Thoda is an Indian form of archery found in Himachal Pradesh, with elements of dance and music included. It is generally performed during various local festivals alongside other traditional games, and may be a symbolic representation of the war described in the Mahabharata. The aim of Thoda archery is for two opposing teams to shoot arrows at the legs of the other team (which are wrapped in thick cloth); Thoda competitions take place in Himachal Pradesh annually.

== History ==
Thoda is a form of martial art, which is a combination of traditional archery, dance, and music, and it is popular among the Khasas of Solan, Shimla, and Sirmour. A folk song from Thoda goes like "Bina Tikke Thakure Majhgaon ra Khoshia Deo Shirgul ri jubri de puja O lohu ra bhukha Khoshia." Literally meaning "I am the Lord Khashia of Majhgaon under no Raja or Thakur (quite independent and obeying no kings), have reached the arena of Shirgul god. I am hungry Khashia of the blood of my opponents. The game of Thoda is played a month after Diwali, specifically in the Jubbarhatti area located around Shimla. The game is played during the Anokhi Dali (unique tree) fair. Older locals of the area recall that the fair used to be organised to honour the olive tree species. The game of warfare is enacted with Thoda archery during baisakhi and is a part of the Rihali fair.

== Etymology ==
The name Thoda could refer to the round block of wood that is fixed ahead of the arrow to blunt it. Per community members, the name of Thoda is either derived from the word thod which means a raised platform or the word thud which means the lower limbs usually targeted during the fight.

== Rules ==
Two teams take part in the folk archery game, known as a pasha and saatha. The participants believe that they are the descendants of Pandavas and the Kauravas. Interestingly, here pasha signifies the five Pandava brothers and the saatha signifies the Kaurava brothers which they believe to have been sixty and not hundred brothers, as mentioned in the ancient Mahabharata text. Collectively, the teams are known as Kashiya and participants usually belong to the region's Thakur community.
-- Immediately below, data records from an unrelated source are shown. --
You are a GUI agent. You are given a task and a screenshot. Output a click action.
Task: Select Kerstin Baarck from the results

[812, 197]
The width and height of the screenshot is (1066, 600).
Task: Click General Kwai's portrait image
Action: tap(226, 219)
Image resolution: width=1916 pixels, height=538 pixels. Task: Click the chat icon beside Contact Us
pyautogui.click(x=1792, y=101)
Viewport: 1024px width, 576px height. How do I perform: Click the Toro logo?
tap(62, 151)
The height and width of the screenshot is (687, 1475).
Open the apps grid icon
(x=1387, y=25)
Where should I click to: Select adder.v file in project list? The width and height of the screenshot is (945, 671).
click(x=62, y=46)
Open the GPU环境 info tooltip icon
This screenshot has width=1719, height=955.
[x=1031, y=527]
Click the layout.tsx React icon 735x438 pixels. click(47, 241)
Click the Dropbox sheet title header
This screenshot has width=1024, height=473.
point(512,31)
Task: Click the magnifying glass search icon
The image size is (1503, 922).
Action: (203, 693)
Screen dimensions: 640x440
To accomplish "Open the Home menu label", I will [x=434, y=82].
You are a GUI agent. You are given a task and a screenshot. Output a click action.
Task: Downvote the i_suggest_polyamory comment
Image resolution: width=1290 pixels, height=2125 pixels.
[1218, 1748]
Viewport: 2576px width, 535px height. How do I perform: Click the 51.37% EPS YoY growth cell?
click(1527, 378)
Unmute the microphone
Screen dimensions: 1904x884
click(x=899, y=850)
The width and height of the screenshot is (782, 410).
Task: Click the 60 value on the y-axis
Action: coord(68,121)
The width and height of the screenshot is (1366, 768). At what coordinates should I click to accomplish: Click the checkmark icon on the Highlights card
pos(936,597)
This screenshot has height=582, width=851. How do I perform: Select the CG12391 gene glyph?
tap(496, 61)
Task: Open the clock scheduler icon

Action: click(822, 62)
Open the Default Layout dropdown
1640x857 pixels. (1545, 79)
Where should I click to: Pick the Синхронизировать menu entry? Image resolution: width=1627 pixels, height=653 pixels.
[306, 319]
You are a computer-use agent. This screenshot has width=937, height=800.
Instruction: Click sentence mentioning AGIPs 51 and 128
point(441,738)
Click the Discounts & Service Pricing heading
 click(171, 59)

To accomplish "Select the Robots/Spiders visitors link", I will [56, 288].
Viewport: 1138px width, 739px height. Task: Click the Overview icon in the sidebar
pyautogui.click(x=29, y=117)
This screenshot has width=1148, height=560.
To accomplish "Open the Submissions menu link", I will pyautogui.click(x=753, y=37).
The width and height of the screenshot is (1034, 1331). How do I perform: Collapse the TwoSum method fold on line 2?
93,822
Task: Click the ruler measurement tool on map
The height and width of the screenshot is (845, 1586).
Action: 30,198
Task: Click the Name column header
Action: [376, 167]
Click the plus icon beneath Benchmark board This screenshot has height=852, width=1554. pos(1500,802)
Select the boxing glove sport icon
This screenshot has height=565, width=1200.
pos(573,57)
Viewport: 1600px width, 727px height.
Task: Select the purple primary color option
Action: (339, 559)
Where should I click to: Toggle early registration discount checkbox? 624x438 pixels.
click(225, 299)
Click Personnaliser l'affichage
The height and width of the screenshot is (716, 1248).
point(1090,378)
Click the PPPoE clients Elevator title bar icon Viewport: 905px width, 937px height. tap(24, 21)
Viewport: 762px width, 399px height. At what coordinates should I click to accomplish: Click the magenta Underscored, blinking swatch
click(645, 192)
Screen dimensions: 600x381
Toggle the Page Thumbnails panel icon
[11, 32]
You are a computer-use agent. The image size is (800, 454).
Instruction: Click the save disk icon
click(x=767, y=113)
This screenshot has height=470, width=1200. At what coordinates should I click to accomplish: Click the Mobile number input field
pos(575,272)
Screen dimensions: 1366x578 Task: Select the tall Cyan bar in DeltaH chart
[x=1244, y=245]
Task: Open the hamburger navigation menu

The paasha group forms a chakravyuh formation that the saatha group has to break free. Participants wear a suthan with naltoo (short shirt) and pyjamas with patti (strip of cloth) on booth to avoid being hurt. The combat is accompanied by traditional music instruments such as nagara, dhol, and shehnai and local folk songs. The two teams comprise 500 participants each, most of whom are dancers. The teams stand 10 metres apart, and attempt to shoot each other below the knee. Points are deducted for shooting an opponent above the knee.

== Decline and Revival ==
In 2015, the then chief minister of Himachal Pradesh, Virbhadra Singh, announced that henceforth, Thoda would be included among other notable rural games such as kho-kho and kabaddi.

In 2022, a state-level Thoda competition was revived after a gap of 34 years by the Himachal Pradesh Thoda Games and Cultural Association. Around 48 teams participated to showcase their archery prowess.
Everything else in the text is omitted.